Grief Progression

A friend sat down beside me Sunday before church and told me that she misses me. I knew, and so did she, that I haven’t missed any Sunday services. She meant something else, so I explained that it feels to me as though a buffer of gauze exists between me and the world. It’s that buffer that she senses. On Sunday it was 15 months to the day since my partner died. This gauze buffer is the current state of grief for me. My friend seemed to think it might be two years or more, so we surprised each other.

People are still offering advice about how to deal with grief. Some people think I’m going too slow; others, that I’m trying to go too fast. In truth, I’m not doing either but just being here, day to day, doing my work, tending to the dogs, and thinking constantly of how to deal with the aging cat.

I seek advice on the latter from God and from my departed partner and somehow the needed answers come. I’m not certain from Whom/whom, only that the answer has come from the Spirit world. And that’s enough.

       

Keep Going

A wonderful little book entitled Really Important Stuff My Dog Has Taught Me, by Cynthia L. Copeland, was among the last gifts I had given to my partner before her passing. The book is full of great photography featuring dogs, along with stories and bits of wisdom.

In reading through the book on Christmas Day, I came to this piece of instruction for life: “Keep going until you find your way home.” The story with the adage is about Mason, a terrier who found his way home despite two broken legs after a tornado hit his family’s home and carried him away.

Maybe getting carried off by a tornado isn’t so much different from finding yourself in grief or sudden loss. Like Mason, I am trying to find my way home. I mentioned to my spiritual director recently that one experience I’m having in dealing with the loss of my partner is I don’t know quite where I belong now. She pointed out that after many years of being a caregiver, I may be unsure who I am now that I no longer have the person I’d been caring for.
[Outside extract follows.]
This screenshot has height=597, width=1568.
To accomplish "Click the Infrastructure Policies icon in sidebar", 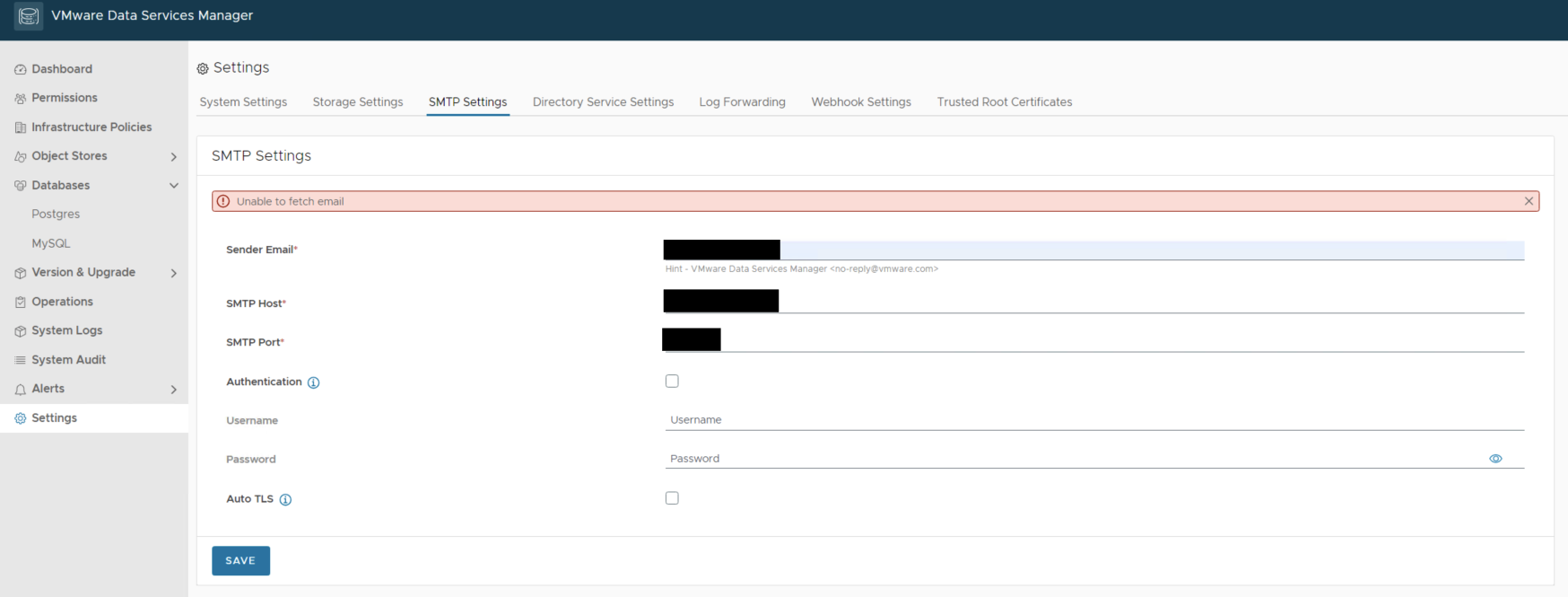I will pos(20,127).
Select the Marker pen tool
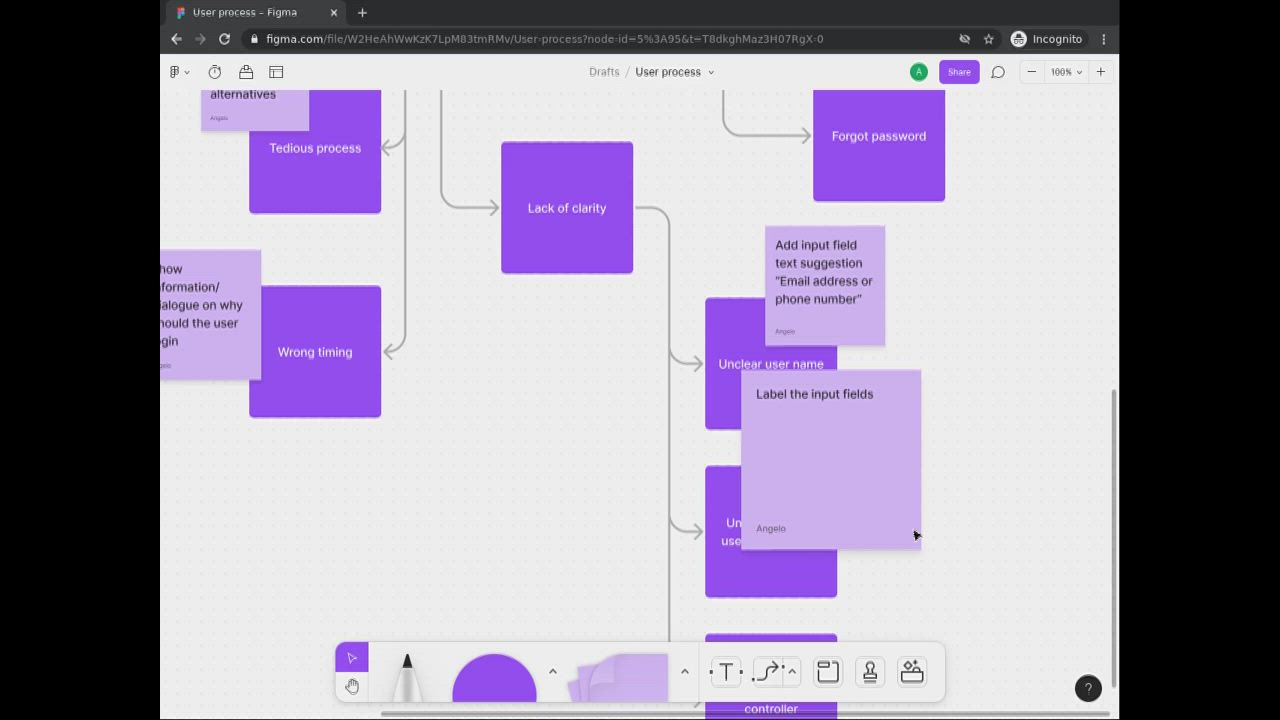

So my efforts to deal with grief are about trying to find my way home. I think Mason’s guidance is worth following: just keep going. And have faith that the right paths will open to lead where I need to go.

       

Ultimate Optimism

Can it be that the entire month of July slipped by without a post—actually six weeks? My life has been complicated by the loss of a very beloved pet, my Pomeranian Hillary, on July 1, and I have been coping (barely, apparently) ever since. The fact that she died unexpectedly while I was holding her on my lap only added to the shock and sadness. On top of that, and certainly related, my partner has had a painful case of shingles that came on right after Hillary died and continues even now. So, my household has been a learning ground here lately!

In this context, I came across this quote from theologian Reinhold Niebuhr: “An adequate religion is always an ultimate optimism which has entertained all the facts which lead to pessimism.”

Typical of Niebuhr, there is a lot to chew on here. First, how often do we see “adequate” and “religion” juxtaposed! At the least, it forces me to consider whether my own religion is merely “adequate.” I don’t want to believe that I have a just-get-by religion that scarcely serves me when I’m against the wall. In some senses, I have been against the wall for the past six weeks, and I can report that my religion has been more than adequate.

But it is really the rest of the quote that most draws me. The thought is that in order to be adequate to its purpose, any belief system calling itself a religion must have considered every fact, every avenue that leads ordinary minds to pessimism, and instead it must lead the believer ultimately to optimism.

That’s a religion I will follow with my whole heart all the days of my life.